Rafferty seems much less at peace with the results of the election. Her loss, she says, was partially due to the influence of “two special interest groups that were interested in changing the overall setup of the council itself.” When asked to name those groups, she pauses for several moments.

“The Jefferson County Democratic Party wanted a Democrat in the seat, even though it’s a nonpartisan seat,” she said. Her affiliation with the Libertarian Party and fiscal conservatism led to them taking “an extremely active interest” in her race,” she said.

Hunter Williams, who defeated Rafferty with nearly 72 percent of the vote, disputes this.

“My campaign was in no way partisan, which is one of the nice things about municipal elections,” he wrote in an email. “My campaign received no money from either party.”

Rafferty offers more explanations for her loss, including the lack of debates during the runoff election, myopic voters, fake news, the dangers of campaigning door-to-door as a woman, and a lack of public knowledge about what councilors are actually capable of doing.

“Any candidate who goes around and makes promises to do things, unless they’re already in the job and they know what they can and can’t do, then they’re not necessarily speaking from a trustworthy platform, I’ll put it that way,” she says.

That’s what makes her “very nervous” about Woodfin’s election, she says. “Looking at his qualifications for office, I am very hesitant to be positive or negative because he has no administrative experience,” she says. “And a lot of the things I heard being promised are things that the mayor cannot achieve. The mayor may want to champion (issues), but his primary job is as administrator of the city … . If the administrative head spends all of his time advocating, then he’s not running his departments. He’s not making the administrative decisions he needs to make that are in the best interests of the city.”

A Future — Or Not — in Politics

As for plans for the future in politics?

Birmingham City Council

“I don’t have one,” said Rafferty, growing teary-eyed. “I don’t know what to do next, because I’m at a loss. It hurts my heart to not be able to keep doing this. And it’s not about the election; I was here to do a job. I wasn’t here to be popular. … I was here to try and make things better for city government, in communities I represent and in other communities around the city, and hopefully to make this a place where people wanted to come and live and work or be entertained … . I’m going to miss all of that. And that’s all I have to say.”

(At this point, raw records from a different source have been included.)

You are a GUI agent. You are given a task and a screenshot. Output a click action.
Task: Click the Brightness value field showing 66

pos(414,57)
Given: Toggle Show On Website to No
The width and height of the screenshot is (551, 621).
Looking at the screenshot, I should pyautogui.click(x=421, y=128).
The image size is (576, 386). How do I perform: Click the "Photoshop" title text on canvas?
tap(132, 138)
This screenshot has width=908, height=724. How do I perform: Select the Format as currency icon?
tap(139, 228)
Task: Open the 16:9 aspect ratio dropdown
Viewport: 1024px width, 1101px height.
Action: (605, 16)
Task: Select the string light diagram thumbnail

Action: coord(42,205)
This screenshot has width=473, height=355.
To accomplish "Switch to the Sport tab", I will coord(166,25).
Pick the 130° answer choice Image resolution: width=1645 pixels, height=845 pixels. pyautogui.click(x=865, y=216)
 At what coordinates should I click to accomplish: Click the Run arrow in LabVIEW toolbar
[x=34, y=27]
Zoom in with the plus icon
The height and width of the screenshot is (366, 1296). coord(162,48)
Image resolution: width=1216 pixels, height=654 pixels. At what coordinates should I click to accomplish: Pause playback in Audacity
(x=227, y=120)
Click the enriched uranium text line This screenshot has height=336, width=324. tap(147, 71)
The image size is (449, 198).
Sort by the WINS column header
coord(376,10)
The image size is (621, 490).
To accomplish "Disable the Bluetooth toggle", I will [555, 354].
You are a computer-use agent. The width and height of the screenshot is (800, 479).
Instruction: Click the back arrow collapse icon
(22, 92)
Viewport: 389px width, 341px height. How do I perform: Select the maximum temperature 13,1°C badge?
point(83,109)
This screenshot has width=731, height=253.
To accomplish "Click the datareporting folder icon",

Austin, meanwhile, says he has no plans to return to politics.

“My plan is to practice law and serve the community that way,” he says. “I feel like I have certainly served my time as a Birmingham City Council member and I am grateful for every moment that I was able to serve, to the last day. I’m very thankful for that. But in my future, I don’t see myself being in politics. I believe that’s not something you do forever. It’s not a long-term job … . I’ve served my time.”

Austin added that he planned to make himself “open and available to help, give advice, anything (Woodfin and the new council) need.”

Lundy said he was open to working as a public servant in the future, but he stressed that anything he did would be contingent on his faith.

“There is a huge void in government right now of capable, competent, qualified leaders,” he said. “Because of that void, I think people will be calling upon folks who have experience. I may be one of those people called upon. But I operate on a different clock; I operate on, ‘Thus sayeth the Lord.’ So, if God doesn’t give me the vision, I won’t step out. It’s that simple.”

“What would help serve Birmingham as well would be to have qualified business owners, people with terminal degrees like accountants and architects and doctors and lawyers, get involved in the political process,” Lundy continued, before pausing to chuckle. “I pray others step up so that folks like me don’t have to stay in.”

 

Editor’s note: Shortly before the Oct. 3 runoff election, Rafferty’s surname changed, by marriage, to Abbott. Since she was known as Rafferty for the vast majority of her tenure as councilor, that is the name by which she is referred here.